OpenOffice VS ClosedOffice Suite
By Karim Berrah-Oracle on Dec 08, 2009
Many people are using, in their own company, proprietary Office suite, without knowing that some free OpenSource alternatives exist, that are probably fitting 80% of their needs, and likely more backward compatible than the one they are using.
- Microsoft Office: runs on Windows and Mac OS X. Not on Linux, not on BSD, not on OpenSolaris. With Microsoft Office, I can (or I should normally be able to) read and write to MS Office formats. And that's it. I don't care about other people that do not have MS Office ...
- Apple ïWork: runs on MacOS X. Not on MS Windows, not on Linux, not on BSD neither OpenSolaris. With iWok, I can read and write to iWok format (thanks), and even share files with MS Office people, provided I'm exporting my documents to MS Office format (which is not lossless). So, with iWork, I care a little bit more about others, if they have a Mac or a PC running MS Office.

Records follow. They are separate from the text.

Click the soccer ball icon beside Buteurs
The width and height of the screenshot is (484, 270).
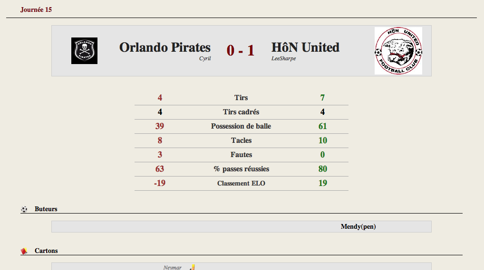pos(24,210)
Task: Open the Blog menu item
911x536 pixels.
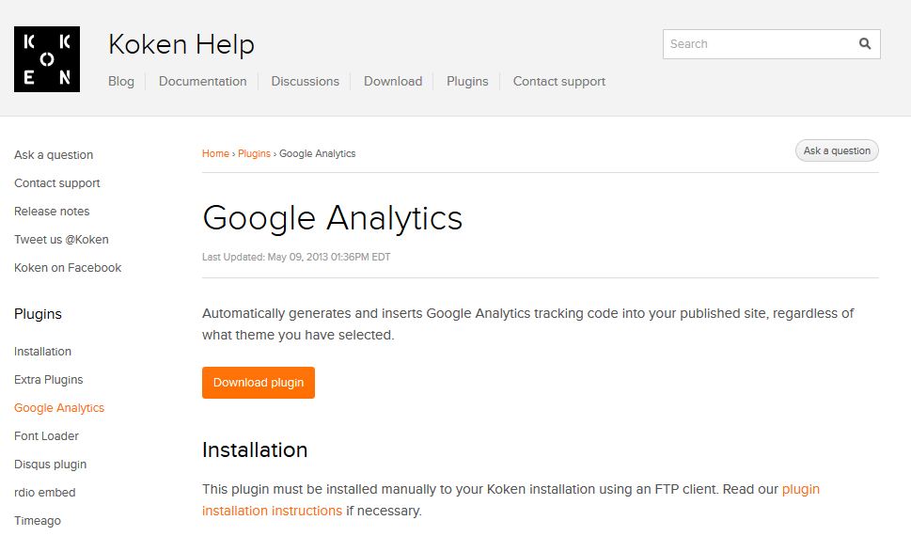Action: (121, 82)
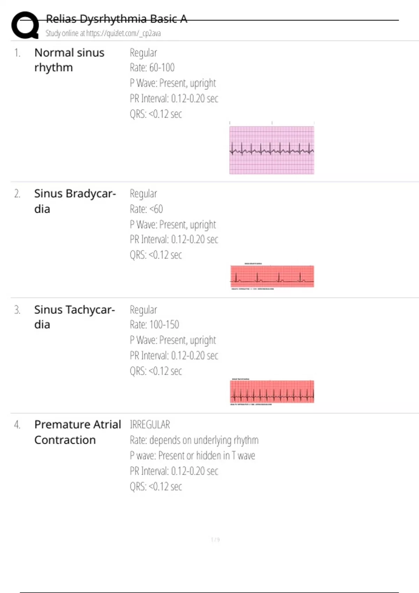
Task: Click the Quizlet Q logo icon
Action: (x=25, y=25)
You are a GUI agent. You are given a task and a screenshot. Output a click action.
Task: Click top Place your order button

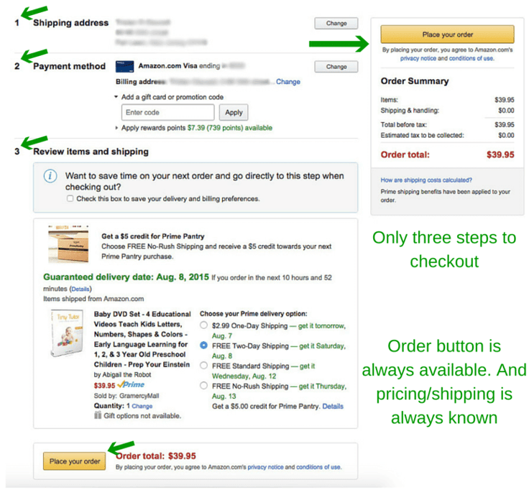[x=447, y=34]
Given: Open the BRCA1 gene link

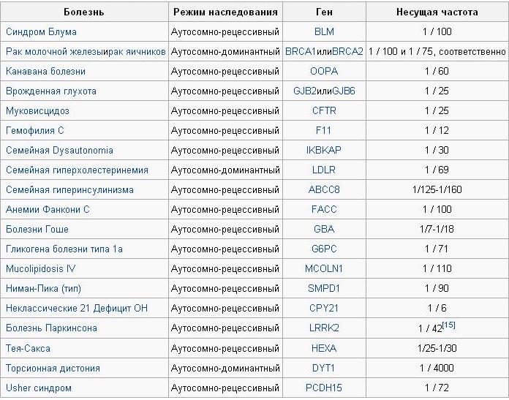Looking at the screenshot, I should point(301,52).
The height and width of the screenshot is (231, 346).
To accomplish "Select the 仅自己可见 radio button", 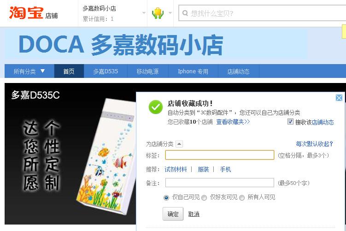I will (166, 198).
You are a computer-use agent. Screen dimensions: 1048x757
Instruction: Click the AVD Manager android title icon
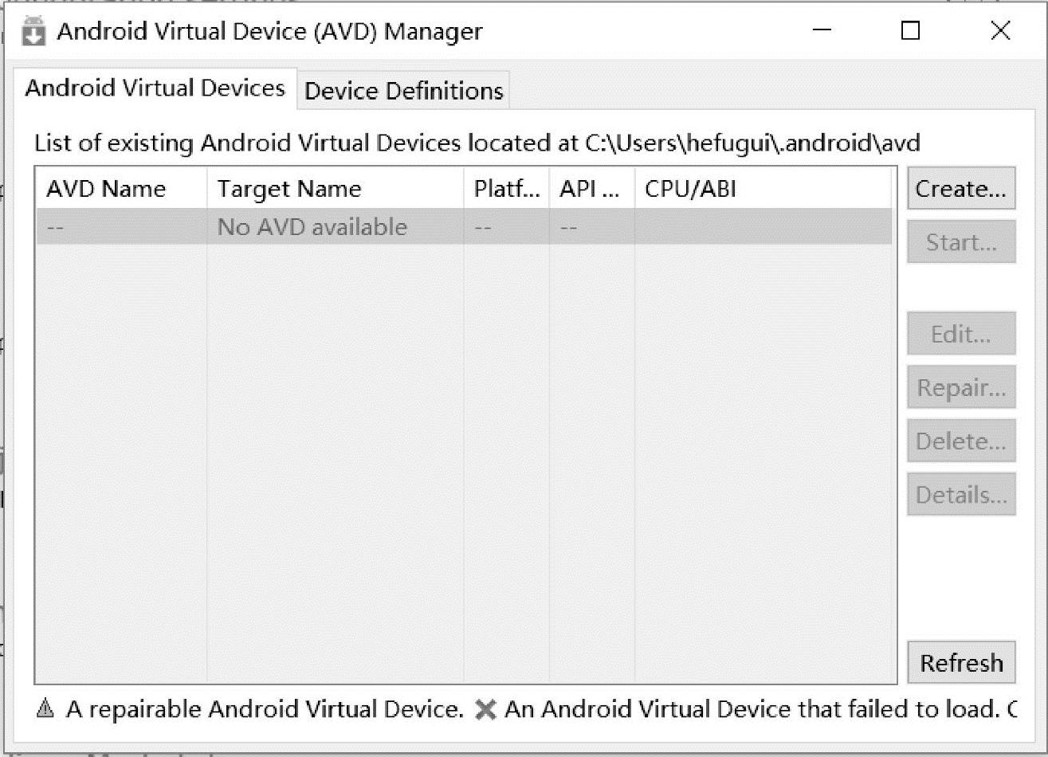pyautogui.click(x=33, y=33)
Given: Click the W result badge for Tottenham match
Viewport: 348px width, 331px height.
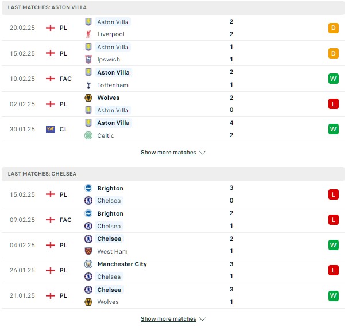Looking at the screenshot, I should click(x=333, y=79).
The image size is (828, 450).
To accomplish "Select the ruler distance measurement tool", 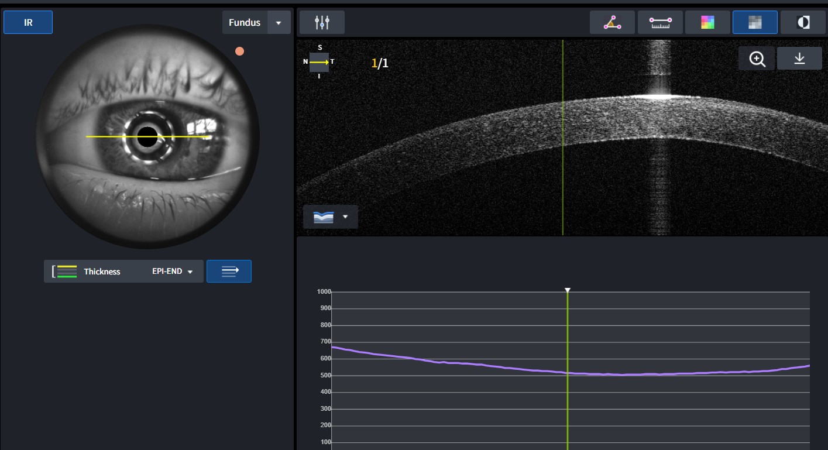I will (660, 22).
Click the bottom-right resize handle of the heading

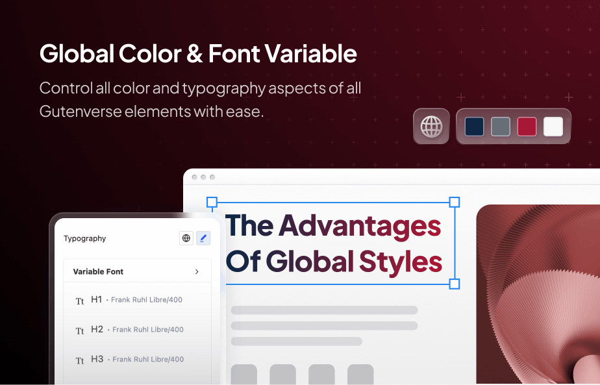(x=455, y=284)
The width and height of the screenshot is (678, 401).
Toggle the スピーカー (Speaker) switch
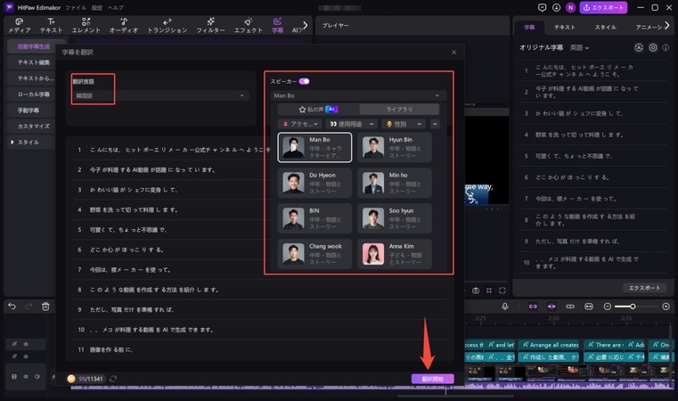[304, 81]
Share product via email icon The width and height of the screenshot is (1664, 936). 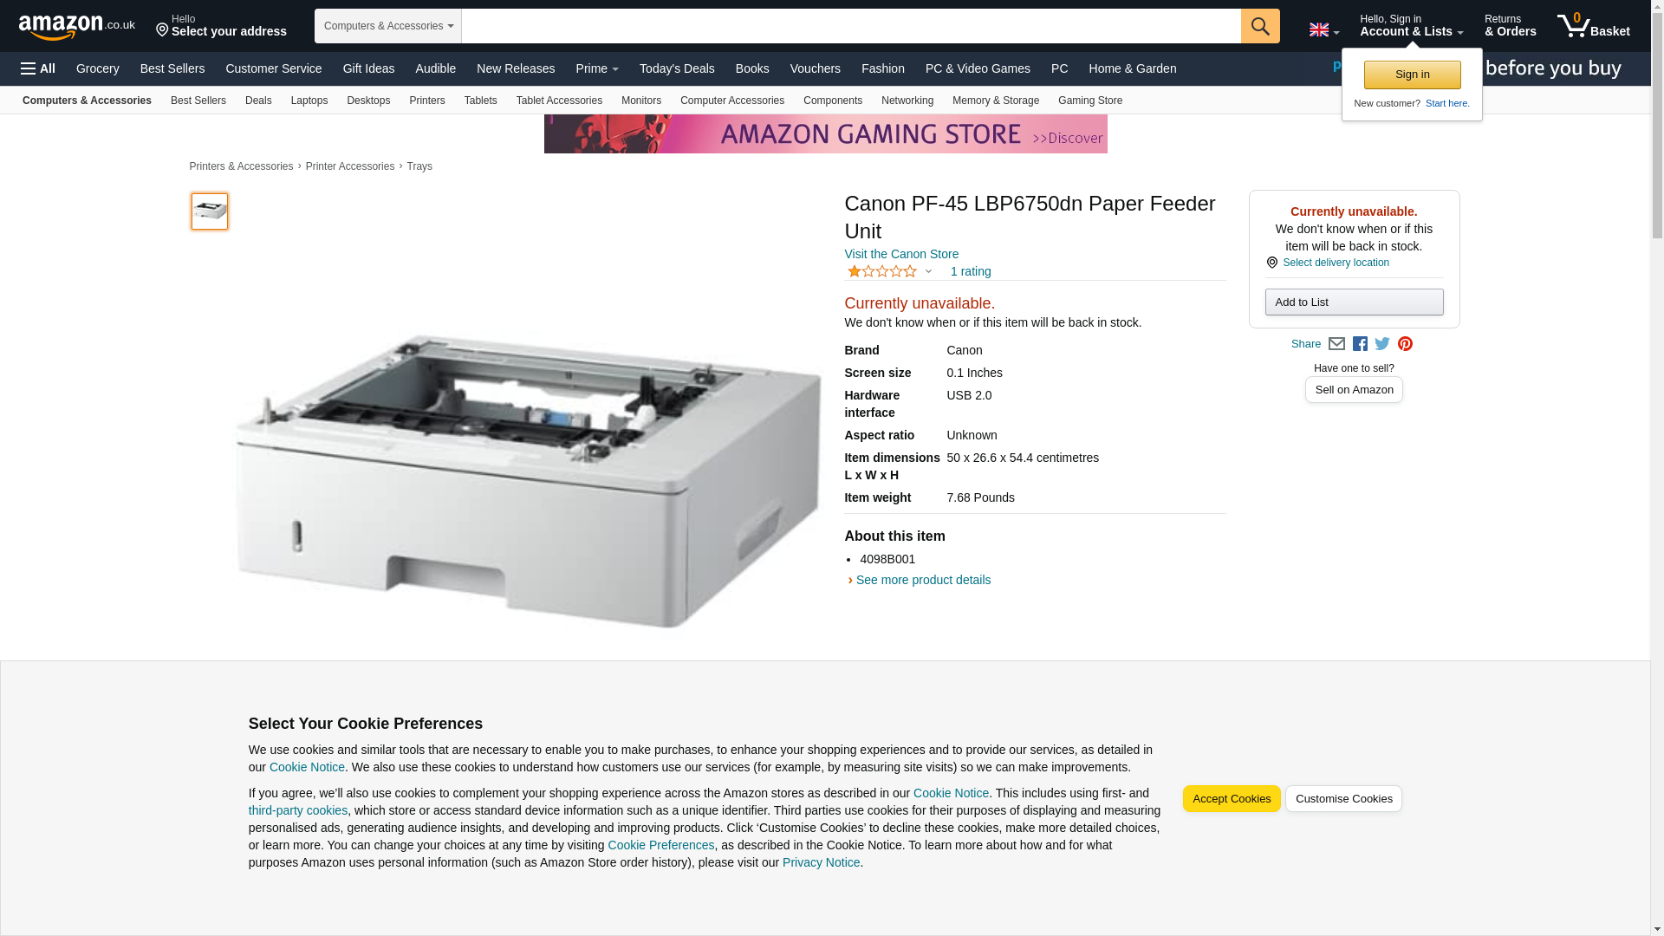point(1336,344)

A few thought you should ask yourself:
- What happens if I upgrade my Office suite version. Am I sure to be able at 100% to read all my previous documents, that have been created with a previous version ?
- If I don't upgrade my Office suite this year, am I sure to still be able to exchange all my actual documents with the people that have upgraded ?
- What happens if I decide (or have) to change the OS ? let say I decide to move from Windows XP to Ubuntu, or from Vista to Mac OS X. Will I be able to read all my attached documents in my archived e-mails ?
- All the documents I'm creating today, can I be ensured that I'll be able to read them in 5 years ?
- Is it normal to have one document format per Office suite version ?
- I'm generating documents for my company. Which format to use to be sure that the data (owned by my company) can still be accessed in 18 months ?
- I'm part of a community based project, and I have to write documentation. Which format ensure me that all the community members will be able to view/modify my documents ?
- I ordered some marketing contents from a design company, and I want to keep the source of my documents. Why should I need to buy a Mac to be able to read the documents ?
- I ordered a CRM suite software. Why should I need to have a MS Office suite to read the provided documentation on the media ?
A few things not well know:
Well, I'm just listing a few of the well knowns OpenOffice features, that are not really known by everybody
- OpenOffice if free
- It's perfect for home use.
- You can read and write (import/export) MS documents.
- The document format is Open, which means you can write your own code to read/write your documents if needed.
- There is one single full features version (no Home, Standard, Small Business, Professionnal, Ultimate, super Ultra best of the world versions). Just one version that works.
- OpenOffice runs on many OSes like MS Windows, Linux, MacOs X and Solaris/OpenSolaris.
- OpenOffice runs on many CPUs architectures (SPARC for Solaris, PowerPC for MacOS, x86 INTEL and AMD64 for Windows/Linux/Solaris/OpenSolaris/MacOSX)
- OpenOffice is available in many languages
- Infos and ressources are available in many localisations
- There are many free and usefull extensions like dictionnaries, import/export filter (import PDF), templates, database connectors, ...
- You can freely export to PDF
- OpenOffice is used in organizations that need to be sure to be able to read their documents in more that 15 years, for legal reasons
- OpenOffice is widely used in organizations that have to support many OS (Windows, Linux, Mac OS)
- You can leave your favorite OS and still be able to use OpenOffice on another OS
I personnaly use OpenSolaris, and use OpenOffice with a very nice and free entension for OpenOffice, called Sun Presenter Console: It perfectly manage the dual screen when doing presentations, by allowing to have one external display (projector) for the presentation, while having the other display (internal LCD) to control forward/backward slides, check the timing, show the previous/next slides or see your personnal notes ...
So, give OpenOffice a try: it's free, easy to use and do 90% of the job
Of course, you are still free to pay for an Office suite if those arguments do not convince you, and if you owne a Mac, you can still have OpenOffice for Mac and share freely your documents with the others.